# Goal of the exercise
Go to the line that contains "Select 'Descuentos' menu option". Restate that line and each one after it exactly, through the end of the records, without pictures.

# Stored data
┌────────

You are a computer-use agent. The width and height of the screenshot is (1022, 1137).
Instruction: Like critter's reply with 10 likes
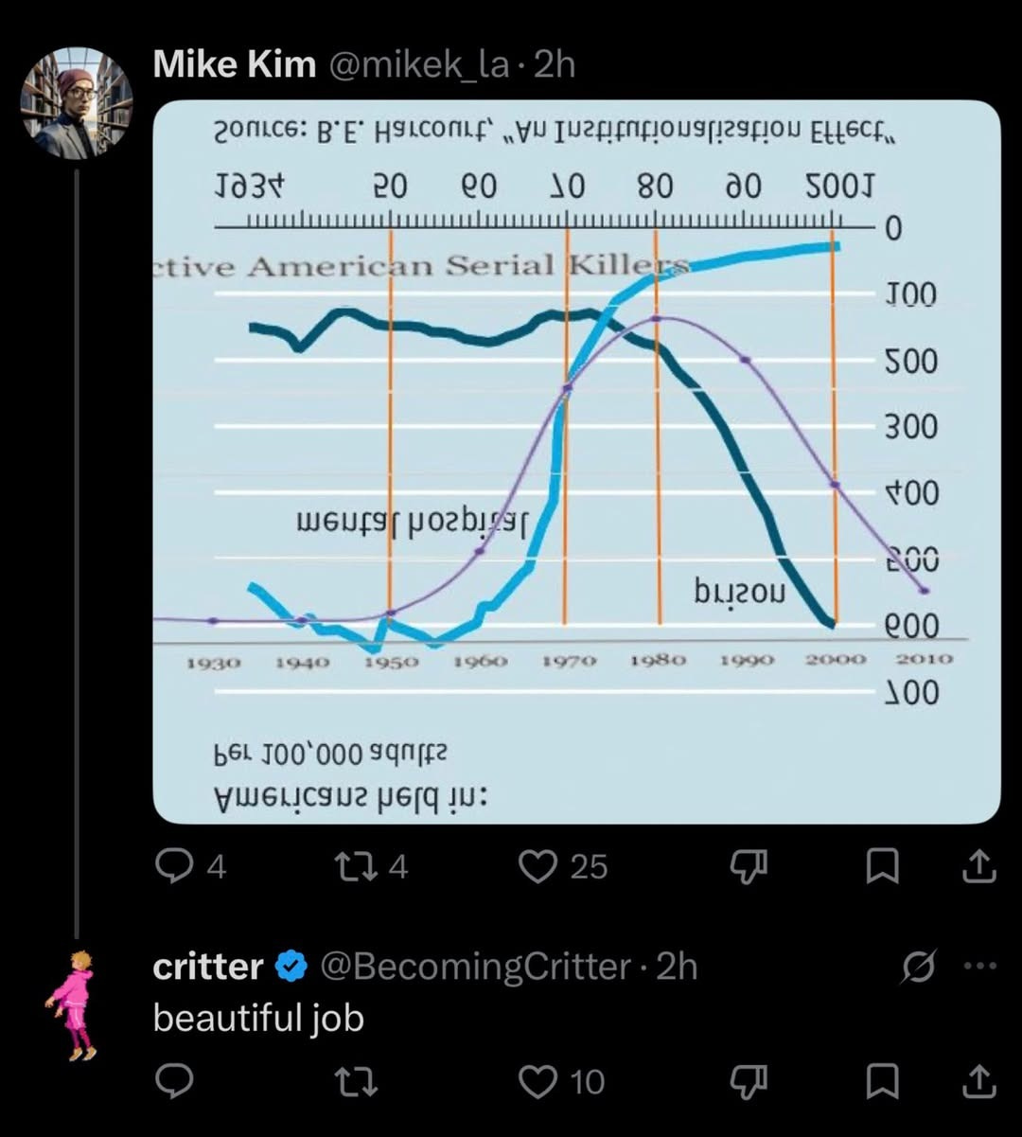[539, 1080]
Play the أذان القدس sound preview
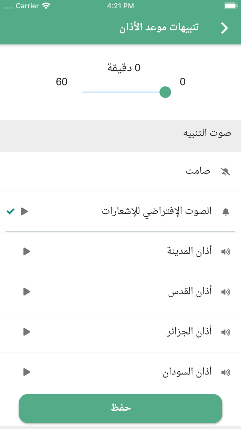Screen dimensions: 241x429 [x=26, y=292]
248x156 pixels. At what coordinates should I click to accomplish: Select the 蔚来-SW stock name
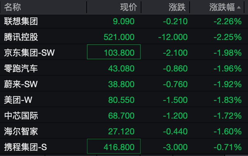21,84
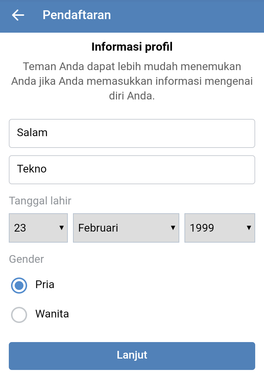This screenshot has width=264, height=374.
Task: Click the Informasi profil heading
Action: (x=132, y=47)
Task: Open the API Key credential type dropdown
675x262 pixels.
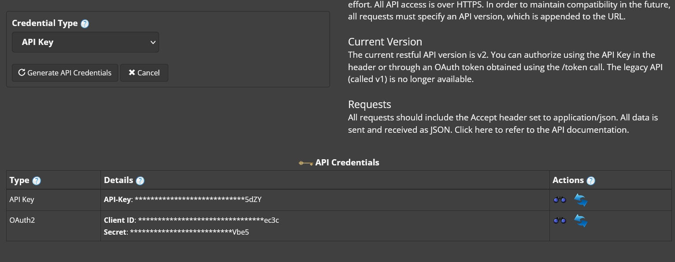Action: click(x=85, y=42)
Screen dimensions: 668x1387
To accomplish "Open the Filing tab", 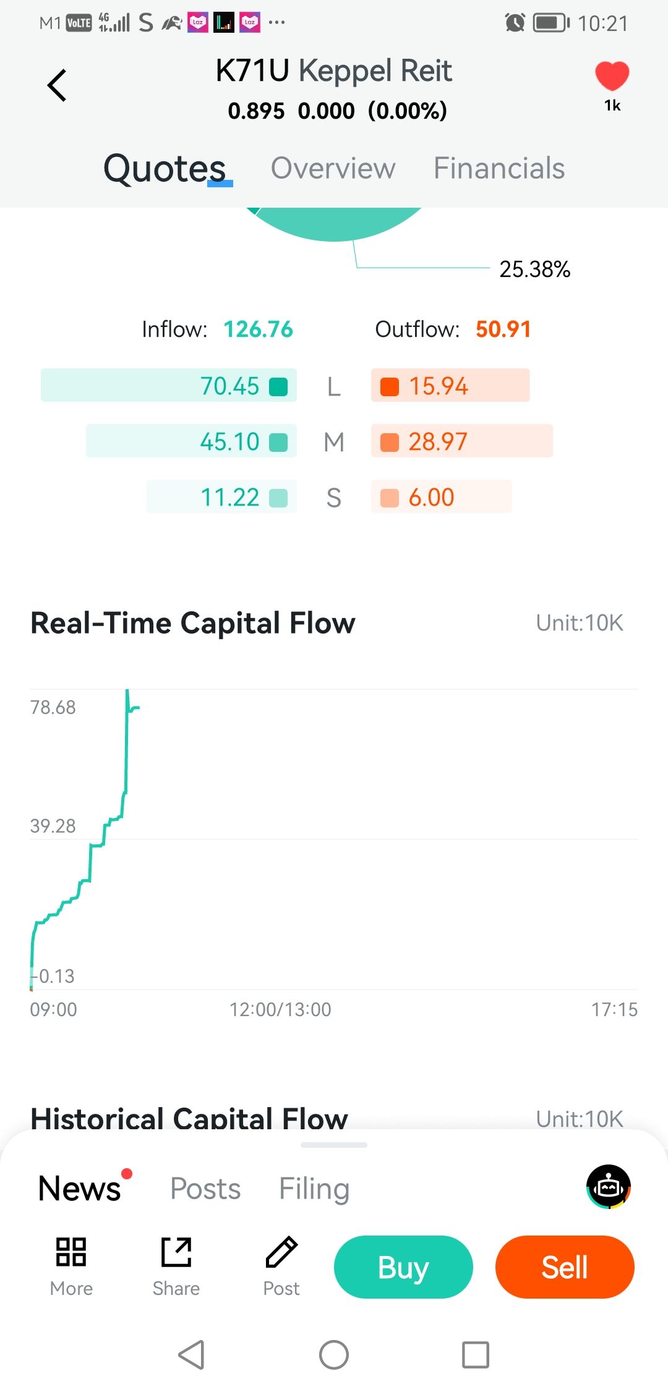I will 314,1188.
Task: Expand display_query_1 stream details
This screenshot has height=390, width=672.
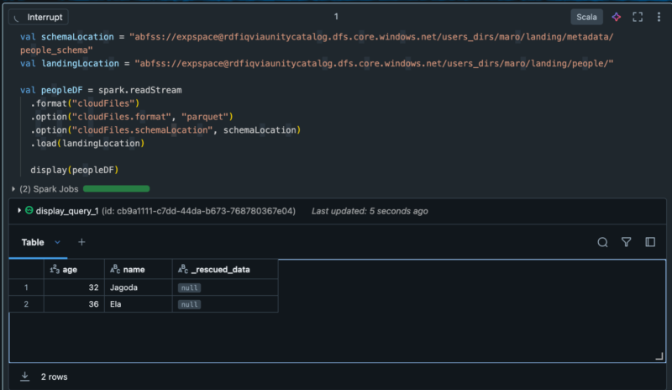Action: click(x=19, y=211)
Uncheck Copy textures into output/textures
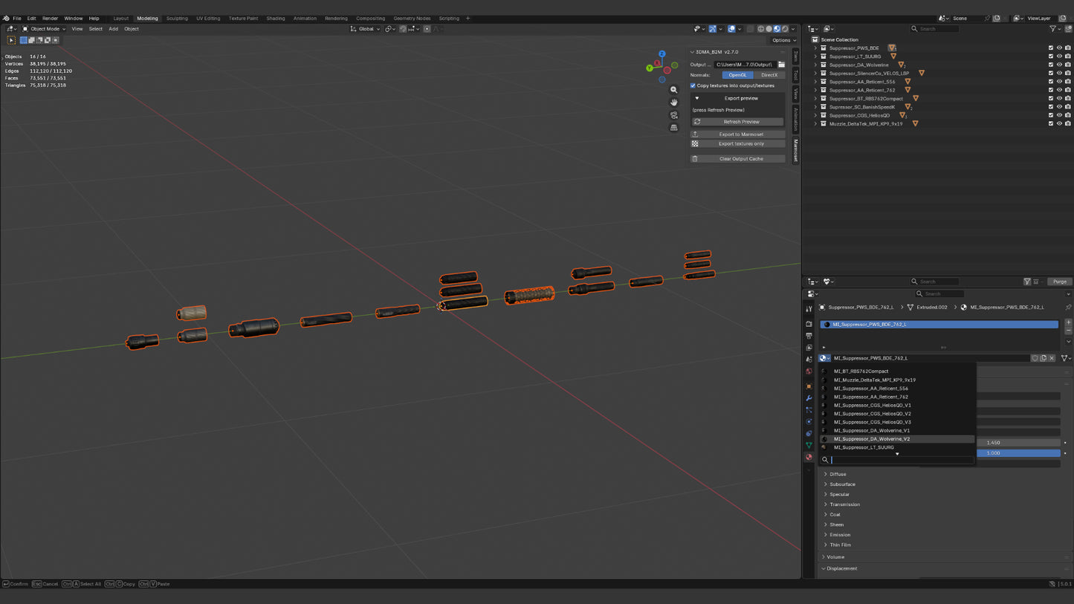 pos(693,85)
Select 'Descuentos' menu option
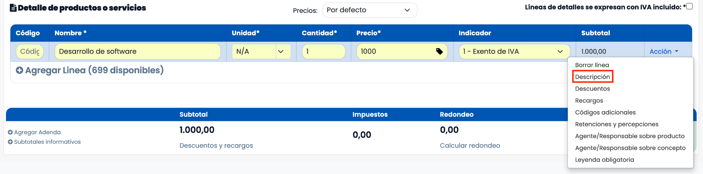The image size is (703, 174). point(592,89)
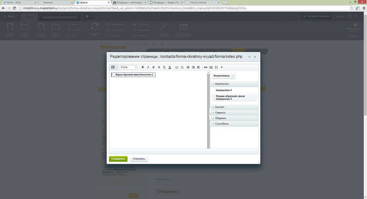Insert a numbered list
Viewport: 367px width, 199px height.
pos(177,67)
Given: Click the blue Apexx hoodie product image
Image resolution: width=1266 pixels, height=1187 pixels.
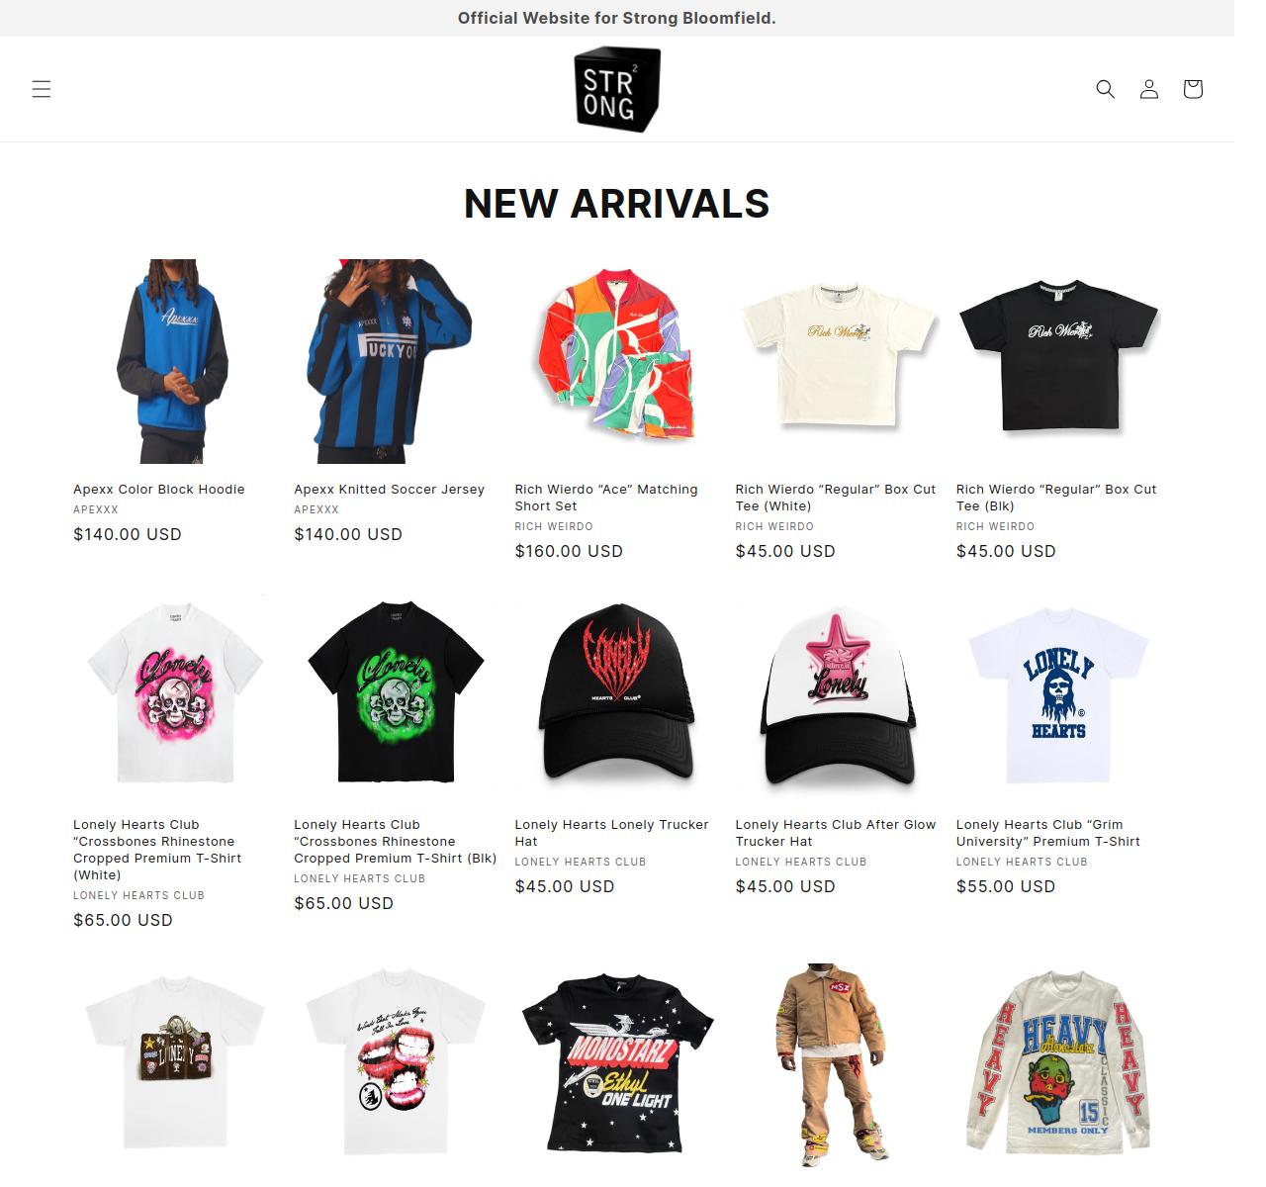Looking at the screenshot, I should 174,361.
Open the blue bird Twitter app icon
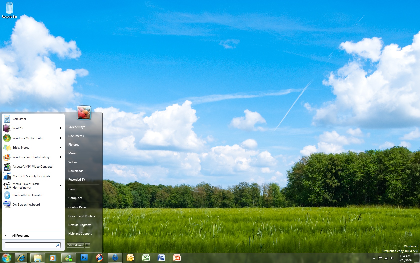Image resolution: width=420 pixels, height=263 pixels. pos(115,258)
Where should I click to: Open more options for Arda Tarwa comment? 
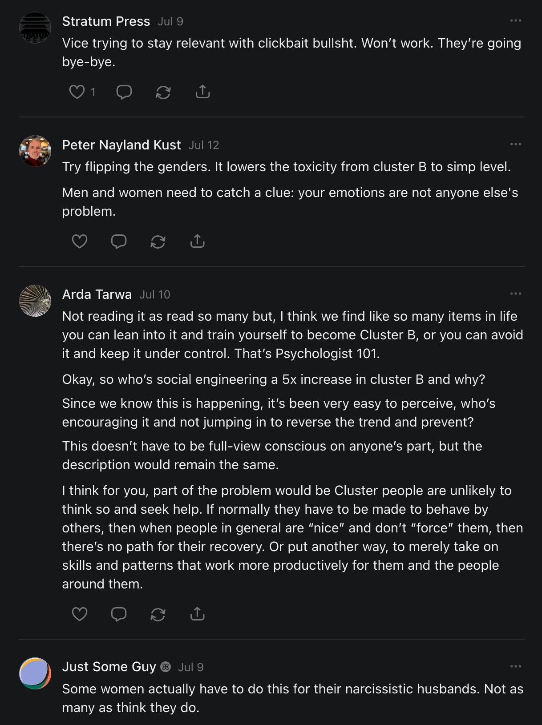[515, 294]
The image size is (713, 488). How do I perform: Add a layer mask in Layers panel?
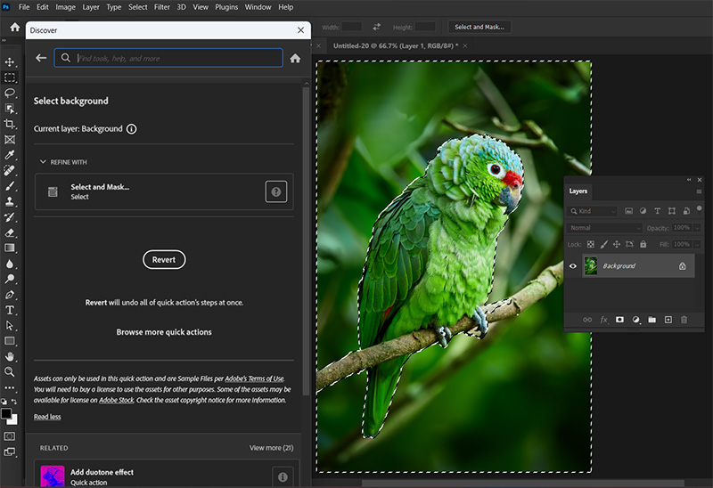pos(619,319)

└────────

# Solution for this task
Select 'Descuentos' menu option
The image size is (703, 174). point(592,89)
Insert a numbered list
Viewport: 367px width, 199px height.
pos(177,67)
Given: Click the blue Apexx hoodie product image
Image resolution: width=1266 pixels, height=1187 pixels.
Looking at the screenshot, I should 174,361.
Open the blue bird Twitter app icon
Image resolution: width=420 pixels, height=263 pixels. pos(115,258)
Where should I click to: Open more options for Arda Tarwa comment? 
[515, 294]
The image size is (713, 488). How do I perform: Add a layer mask in Layers panel?
pos(619,319)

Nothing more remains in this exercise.